Langkah ini diambil setelah Pimpinan Wilayah (PW) Hima Persis Jawa Barat dinilai abai terhadap tugas pembinaan dan pengembangan kaderisasi di daerah.
Sebelumnya, pada 17 April 2025, 10 PD Hima Persis yaitu Kota Cimahi, Kabupaten Bandung Barat, Cianjur, Subang, Tasikmalaya Raya, Bekasi, Cirebon, Bogor, Garut, dan Purwakarta telah mengirimkan surat permohonan resmi kepada PW untuk mengadakan Musplenwil secara mandiri.
Mereka memberikan tenggat waktu hingga 18 April 2025 untuk merespon dengan melaksanakan Musplenwil pada tanggal 20, namun tidak ada tindak lanjut dari pimpinan wilayah.
Berdasarkan Qaidah Dakhili (QD) Hima Persis Pasal 54 hingga 57, Musplenwil dapat diselenggarakan atas permintaan setengah lebih dari jumlah PD yang sah.
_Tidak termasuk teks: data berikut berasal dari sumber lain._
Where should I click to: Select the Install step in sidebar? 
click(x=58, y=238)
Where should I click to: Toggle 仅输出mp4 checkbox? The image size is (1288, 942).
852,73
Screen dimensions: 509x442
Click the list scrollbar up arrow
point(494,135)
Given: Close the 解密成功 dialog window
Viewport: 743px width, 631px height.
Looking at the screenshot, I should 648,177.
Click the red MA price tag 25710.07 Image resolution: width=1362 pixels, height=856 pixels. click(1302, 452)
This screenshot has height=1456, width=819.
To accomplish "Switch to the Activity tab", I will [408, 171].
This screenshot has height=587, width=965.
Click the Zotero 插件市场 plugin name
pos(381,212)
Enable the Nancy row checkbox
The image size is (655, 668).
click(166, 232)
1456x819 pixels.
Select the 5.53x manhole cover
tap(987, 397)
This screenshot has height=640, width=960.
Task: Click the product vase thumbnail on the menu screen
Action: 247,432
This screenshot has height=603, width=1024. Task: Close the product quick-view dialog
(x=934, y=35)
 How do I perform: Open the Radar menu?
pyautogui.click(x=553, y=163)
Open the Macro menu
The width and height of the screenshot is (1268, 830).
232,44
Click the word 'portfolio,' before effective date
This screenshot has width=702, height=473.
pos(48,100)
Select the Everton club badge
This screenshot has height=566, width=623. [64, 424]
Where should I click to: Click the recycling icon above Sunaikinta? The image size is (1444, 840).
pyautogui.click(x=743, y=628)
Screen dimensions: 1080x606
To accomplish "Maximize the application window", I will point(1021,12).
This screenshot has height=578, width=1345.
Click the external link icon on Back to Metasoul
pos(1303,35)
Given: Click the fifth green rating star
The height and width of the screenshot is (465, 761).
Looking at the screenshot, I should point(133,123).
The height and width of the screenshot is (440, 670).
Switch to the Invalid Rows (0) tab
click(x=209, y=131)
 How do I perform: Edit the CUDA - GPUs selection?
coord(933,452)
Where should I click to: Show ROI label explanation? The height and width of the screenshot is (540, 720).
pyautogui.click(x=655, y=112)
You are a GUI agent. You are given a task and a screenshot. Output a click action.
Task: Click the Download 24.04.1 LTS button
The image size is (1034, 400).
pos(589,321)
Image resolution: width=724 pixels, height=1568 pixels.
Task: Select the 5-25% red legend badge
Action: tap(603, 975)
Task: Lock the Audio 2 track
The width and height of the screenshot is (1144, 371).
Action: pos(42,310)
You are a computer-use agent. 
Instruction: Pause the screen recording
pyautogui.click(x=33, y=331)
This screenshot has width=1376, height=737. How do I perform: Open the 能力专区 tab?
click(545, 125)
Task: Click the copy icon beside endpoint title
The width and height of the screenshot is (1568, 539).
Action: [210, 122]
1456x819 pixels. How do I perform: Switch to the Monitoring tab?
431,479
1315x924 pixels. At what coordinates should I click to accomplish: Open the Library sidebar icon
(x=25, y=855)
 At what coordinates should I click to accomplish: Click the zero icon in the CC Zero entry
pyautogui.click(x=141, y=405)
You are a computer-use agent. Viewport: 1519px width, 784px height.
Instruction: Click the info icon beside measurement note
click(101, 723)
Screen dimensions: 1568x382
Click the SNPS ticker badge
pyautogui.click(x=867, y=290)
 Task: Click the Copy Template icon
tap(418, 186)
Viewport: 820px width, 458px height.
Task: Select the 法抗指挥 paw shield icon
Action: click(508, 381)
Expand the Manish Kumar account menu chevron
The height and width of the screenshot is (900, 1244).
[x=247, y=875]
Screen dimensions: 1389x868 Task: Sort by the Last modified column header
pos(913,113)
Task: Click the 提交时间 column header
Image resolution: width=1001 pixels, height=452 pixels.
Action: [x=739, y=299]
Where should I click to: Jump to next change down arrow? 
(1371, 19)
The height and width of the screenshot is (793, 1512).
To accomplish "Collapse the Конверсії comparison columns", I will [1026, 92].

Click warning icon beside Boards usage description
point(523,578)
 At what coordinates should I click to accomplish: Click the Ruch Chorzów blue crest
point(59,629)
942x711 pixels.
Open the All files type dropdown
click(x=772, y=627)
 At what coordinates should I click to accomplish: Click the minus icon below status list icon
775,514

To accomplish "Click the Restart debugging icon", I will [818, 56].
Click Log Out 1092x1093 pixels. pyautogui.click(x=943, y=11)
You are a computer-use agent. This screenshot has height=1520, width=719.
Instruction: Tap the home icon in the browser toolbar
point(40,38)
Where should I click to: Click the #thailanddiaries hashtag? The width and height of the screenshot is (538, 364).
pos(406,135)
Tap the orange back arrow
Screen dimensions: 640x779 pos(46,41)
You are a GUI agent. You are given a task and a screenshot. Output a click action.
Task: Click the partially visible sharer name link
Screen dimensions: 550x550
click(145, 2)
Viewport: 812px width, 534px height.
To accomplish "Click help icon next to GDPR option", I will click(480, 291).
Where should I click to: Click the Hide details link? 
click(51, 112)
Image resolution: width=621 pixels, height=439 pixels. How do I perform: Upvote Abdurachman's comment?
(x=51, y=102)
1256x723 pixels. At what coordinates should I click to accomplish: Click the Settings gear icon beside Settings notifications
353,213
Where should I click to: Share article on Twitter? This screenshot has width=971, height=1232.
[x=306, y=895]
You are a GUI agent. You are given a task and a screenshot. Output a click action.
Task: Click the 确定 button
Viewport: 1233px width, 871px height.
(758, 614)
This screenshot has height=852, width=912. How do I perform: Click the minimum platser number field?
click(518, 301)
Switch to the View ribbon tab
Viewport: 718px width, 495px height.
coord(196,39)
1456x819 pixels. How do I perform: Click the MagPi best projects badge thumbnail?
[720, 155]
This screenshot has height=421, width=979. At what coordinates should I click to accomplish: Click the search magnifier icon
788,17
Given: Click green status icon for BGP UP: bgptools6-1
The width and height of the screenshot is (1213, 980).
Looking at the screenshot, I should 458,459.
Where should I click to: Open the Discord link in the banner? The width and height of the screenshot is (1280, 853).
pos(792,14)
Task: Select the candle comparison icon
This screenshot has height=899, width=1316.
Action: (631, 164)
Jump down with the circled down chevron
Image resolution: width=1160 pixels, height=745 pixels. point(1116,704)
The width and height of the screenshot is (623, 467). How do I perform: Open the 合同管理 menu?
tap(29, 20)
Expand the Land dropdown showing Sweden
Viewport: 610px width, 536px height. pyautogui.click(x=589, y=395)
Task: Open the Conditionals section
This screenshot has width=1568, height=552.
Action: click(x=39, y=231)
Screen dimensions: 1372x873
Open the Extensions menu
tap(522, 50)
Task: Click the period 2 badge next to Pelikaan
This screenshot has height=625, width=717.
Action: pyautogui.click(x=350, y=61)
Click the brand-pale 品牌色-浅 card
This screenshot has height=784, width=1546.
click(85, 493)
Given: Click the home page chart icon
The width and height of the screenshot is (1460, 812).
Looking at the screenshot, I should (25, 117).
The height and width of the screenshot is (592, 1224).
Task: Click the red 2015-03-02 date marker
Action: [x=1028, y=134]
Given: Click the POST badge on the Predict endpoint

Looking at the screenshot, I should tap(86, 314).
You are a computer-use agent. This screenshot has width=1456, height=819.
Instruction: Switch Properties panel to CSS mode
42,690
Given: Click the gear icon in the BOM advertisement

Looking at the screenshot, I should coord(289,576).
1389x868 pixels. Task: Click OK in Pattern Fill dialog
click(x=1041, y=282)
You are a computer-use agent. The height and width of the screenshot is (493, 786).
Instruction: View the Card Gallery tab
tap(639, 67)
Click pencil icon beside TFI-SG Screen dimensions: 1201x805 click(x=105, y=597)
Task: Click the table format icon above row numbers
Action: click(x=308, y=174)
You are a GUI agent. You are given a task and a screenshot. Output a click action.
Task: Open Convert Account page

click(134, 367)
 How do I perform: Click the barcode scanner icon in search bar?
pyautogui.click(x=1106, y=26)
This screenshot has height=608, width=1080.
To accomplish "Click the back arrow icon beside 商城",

Mengacu pada ketentuan ini, sepuluh PD tersebut memutuskan untuk melaksanakan Musplenwil secara mandiri, mengingat pentingnya forum ini dalam menjaga marwah organisasi dan memperbaiki kinerja struktural.
Dalam Musplenwil ini, forum sepakat melakukan evaluasi menyeluruh terhadap kepemimpinan PW yang dinilai gagal menjalankan fungsi pembinaan dan administrasi, termasuk keterlambatan penerbitan Surat Keputusan (SK) untuk beberapa PD.
Musplenwil juga menjadi arena untuk menyampaikan mosi tidak percaya kepada Ketua PW Deffa Hudzaifa, yang dinilai lalai dalam menjalankan tugas kepemimpinannya sesuai amanat organisasi.
Musplenwil ini menjadi tonggak penting konsolidasi PD se-Jawa Barat dalam menjaga idealisme dan profesionalitas Hima Persis sebagai organisasi kader intelektual ulul albab.